Every line from the one holding "Given: Select the Blade cut tool" through the one holding "The height and" in the data below must be returned exactly, both ends included, with pictures left out and nothing else added.

Dataset entries
———
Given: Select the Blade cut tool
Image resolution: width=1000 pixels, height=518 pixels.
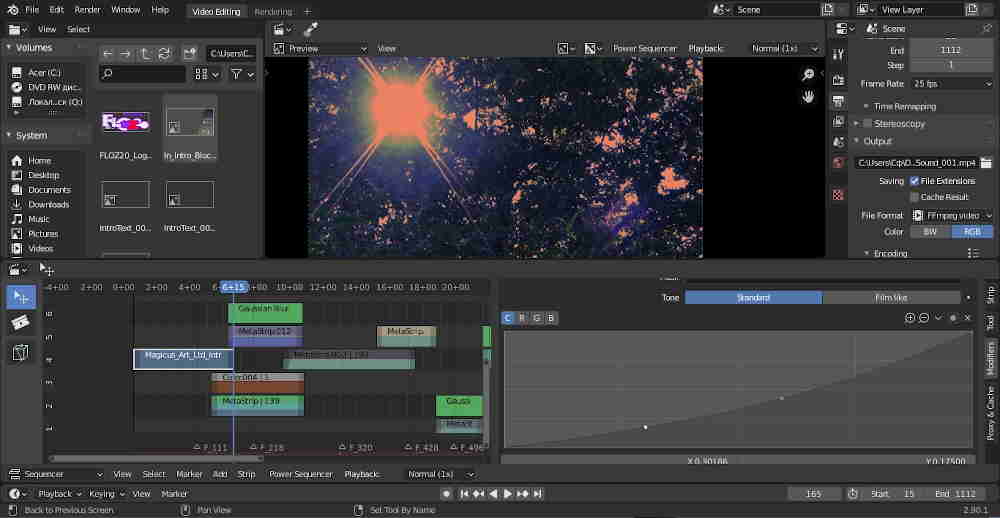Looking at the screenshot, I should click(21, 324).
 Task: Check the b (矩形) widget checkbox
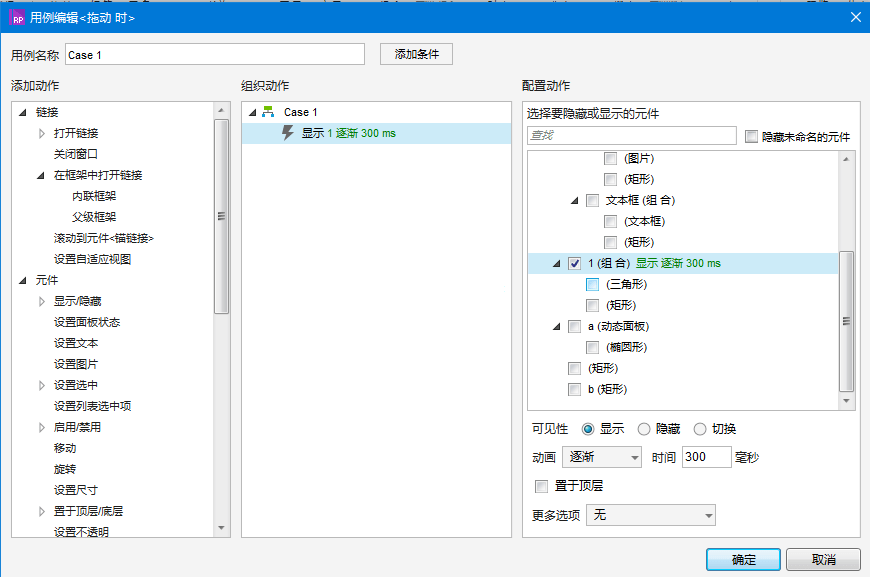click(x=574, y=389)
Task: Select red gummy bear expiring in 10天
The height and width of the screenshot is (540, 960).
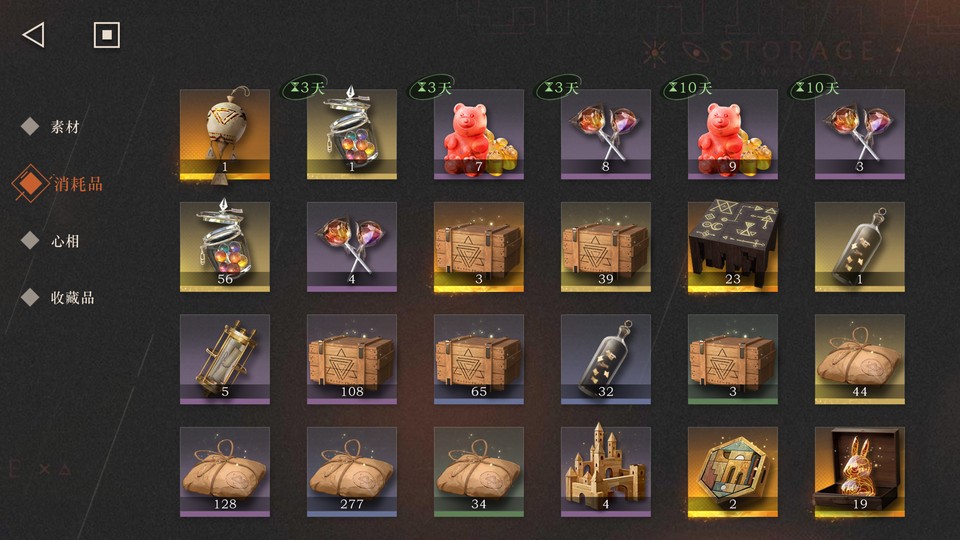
———
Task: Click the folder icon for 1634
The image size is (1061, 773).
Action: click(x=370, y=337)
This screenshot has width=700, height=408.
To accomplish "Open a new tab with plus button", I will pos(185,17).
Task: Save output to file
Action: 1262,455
———
-- RESPONSE AREA --
Given: Select the Blade cut tool
Image resolution: width=1000 pixels, height=518 pixels.
Looking at the screenshot, I should click(21, 324).
 Task: Check the b (矩形) widget checkbox
click(x=574, y=389)
Task: Select red gummy bear expiring in 10天
The height and width of the screenshot is (540, 960).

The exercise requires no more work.